In Italia si stima che siano più di 70.000 le persone con stomia, oltre 5 milioni quelle con problemi di incontinenza urinaria e quasi 2 milioni con incontinenza fecale. E nonostante alcuni aspetti dell’assistenza siano regolamentati in base ad un Accordo Stato-Regioni del 2018, questo risulta ancora inapplicato in quasi tutte le Regioni.
Pur rappresentando circa il 12% della popolazione italiana, ancora non esistono specifici registri nazionali.
I risultati sono illustrati nel “Report sul rispetto dei diritti delle persone incontinenti e stomizzate, compreso l’accesso ai servizi” di Salutequità, realizzato con il contributo non condizionato di Coloplast.
“Dopo quasi due anni di pandemia, all’interno del Servizio Sanitario Nazionale c’è un gran bisogno di rimettere al centro l’umanizzazione dell’assistenza, intesa da una parte come la necessità primaria di riprendere immediatamente a curare tutte le persone senza più alcuna interruzione, dall’altra come fondamentale impegno nel garantire modalità di acquisto dei presidi rispettose del diritto alla personalizzazione dell’assistenza – ha dichiarato Tonino Aceti, Presidente di Salutequità – capaci di assicurare inclusione sociale e il più alto livello di salute, da intendersi, come ci ricorda l’OMS, come uno stato di totale benessere fisico, mentale e sociale”
“Quando la personalizzazione non viene garantita o si riduce la possibilità di scegliere il dispositivo più adatto alla singola persona – spiega il Presidente Fais Pier Raffaele Spena – si verifica un’alta incidenza di complicanze cutanee che può determinare, oltre al disagio fisico e psichico, anche la necessità di utilizzo di medicazioni avanzate”.

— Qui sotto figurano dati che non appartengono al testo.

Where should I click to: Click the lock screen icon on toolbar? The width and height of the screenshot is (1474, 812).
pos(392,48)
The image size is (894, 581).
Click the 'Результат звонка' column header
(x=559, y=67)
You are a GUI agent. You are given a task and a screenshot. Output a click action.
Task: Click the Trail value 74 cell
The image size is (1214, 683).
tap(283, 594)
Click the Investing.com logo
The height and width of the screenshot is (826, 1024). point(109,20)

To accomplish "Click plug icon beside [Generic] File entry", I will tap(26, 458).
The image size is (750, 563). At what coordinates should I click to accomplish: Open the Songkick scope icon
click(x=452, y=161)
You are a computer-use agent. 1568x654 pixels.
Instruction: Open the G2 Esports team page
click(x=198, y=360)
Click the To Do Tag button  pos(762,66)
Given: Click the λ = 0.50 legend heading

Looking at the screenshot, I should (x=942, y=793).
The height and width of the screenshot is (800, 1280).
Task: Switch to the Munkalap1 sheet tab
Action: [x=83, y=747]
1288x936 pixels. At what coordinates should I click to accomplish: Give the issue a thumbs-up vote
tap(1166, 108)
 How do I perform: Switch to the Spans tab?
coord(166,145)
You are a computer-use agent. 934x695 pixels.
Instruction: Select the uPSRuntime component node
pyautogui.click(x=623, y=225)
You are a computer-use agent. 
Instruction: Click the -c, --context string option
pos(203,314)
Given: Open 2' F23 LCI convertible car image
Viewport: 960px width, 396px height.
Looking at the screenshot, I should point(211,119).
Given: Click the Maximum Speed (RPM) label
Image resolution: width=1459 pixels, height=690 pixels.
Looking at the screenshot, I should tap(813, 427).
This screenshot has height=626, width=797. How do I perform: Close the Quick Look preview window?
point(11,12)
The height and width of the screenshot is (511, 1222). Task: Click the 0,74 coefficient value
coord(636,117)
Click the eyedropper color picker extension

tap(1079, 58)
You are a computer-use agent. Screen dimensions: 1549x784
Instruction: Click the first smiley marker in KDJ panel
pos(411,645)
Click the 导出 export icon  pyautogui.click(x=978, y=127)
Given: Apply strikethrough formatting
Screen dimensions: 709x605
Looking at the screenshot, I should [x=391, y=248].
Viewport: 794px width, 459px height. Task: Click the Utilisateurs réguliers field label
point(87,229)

“Questi trattamenti – aggiunge – hanno un costo elevato che è valutabile in un range compreso tra 5 e 25 euro per ogni medicazione giornaliera, da ripetere per un periodo prolungato (da 6 a oltre 30 settimane). I costi ovviamente sono notevolmente incrementati laddove si renda necessaria l’ospedalizzazione (oltre 500 euro al giorno). Tutto ciò a fronte di una spesa giornaliera di dispositivi medici che, a seconda del tipo di prodotto, varia da 2 a 10 euro”.